Search code examples
vb.netvisual-studio-2010csvoledb

OLEDB Import of CSV to VB.NET datatable reading '-' as 0


Greetings helpful delightful people,

I have a problem with reading CSV files and converting to datatables in VB.Net. If the CSV file contains a column full of '-' then on import into the datatable they appear as '0' and the entire column is formatted in a numeric format.

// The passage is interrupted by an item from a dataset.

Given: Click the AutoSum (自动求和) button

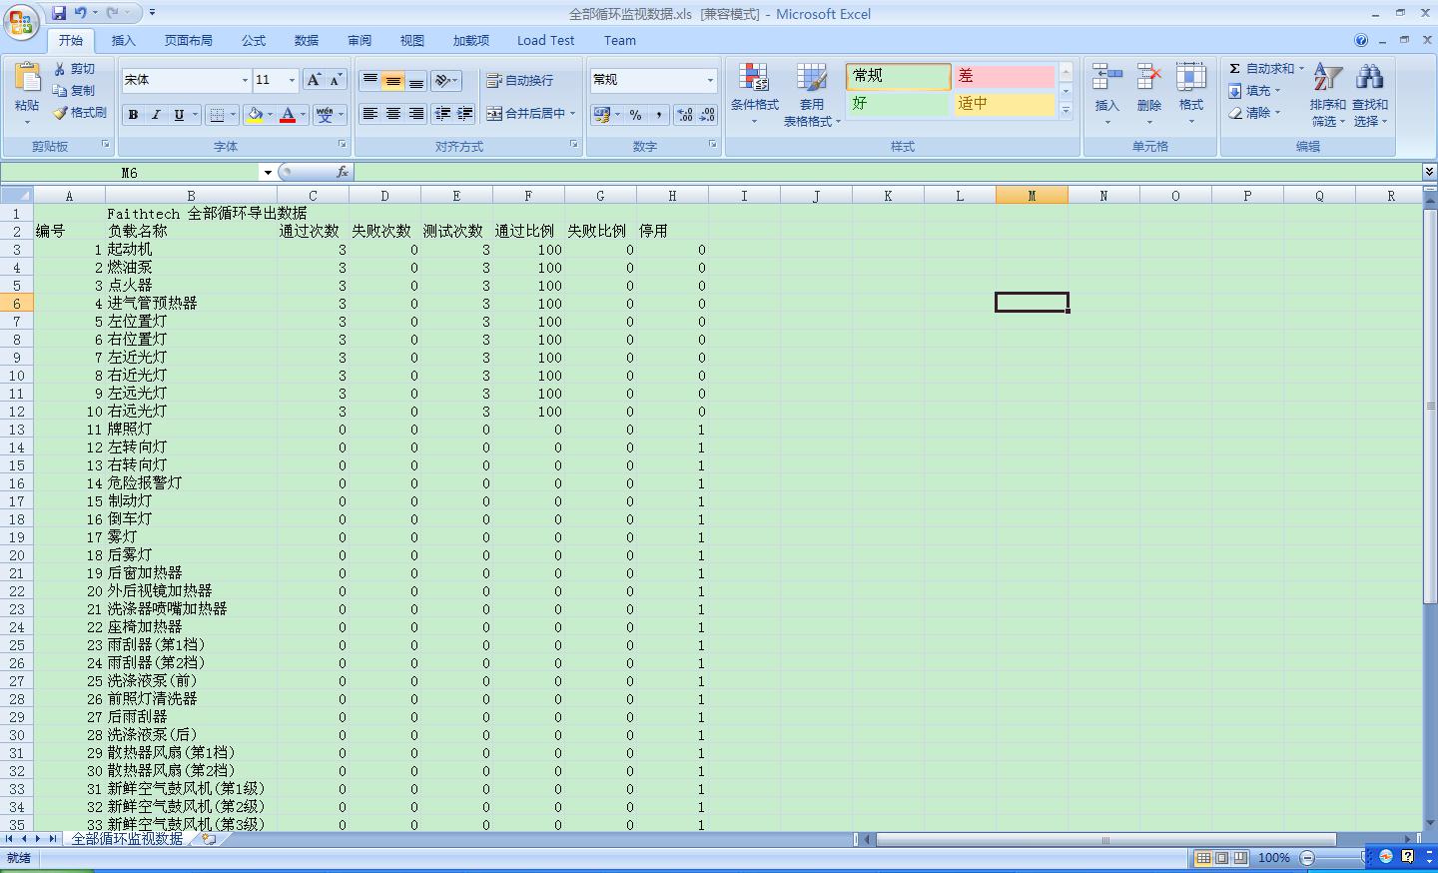Looking at the screenshot, I should point(1261,69).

The code I have written is:

Public Function LoadCsvFile(filePath As String) As DataTable
    Try

        DTReadCSV = New DataTable

        Dim connection As System.Data.OleDb.OleDbConnection = New System.Data.OleDb.OleDbConnection("Provider=Microsoft.ACE.OLEDB.12.0;Data Source=" & Microsoft.VisualBasic.Left(filePath, InStrRev(filePath, "\")) & ";Extended Properties=""text;HDR=Yes;FMT=Delimited""")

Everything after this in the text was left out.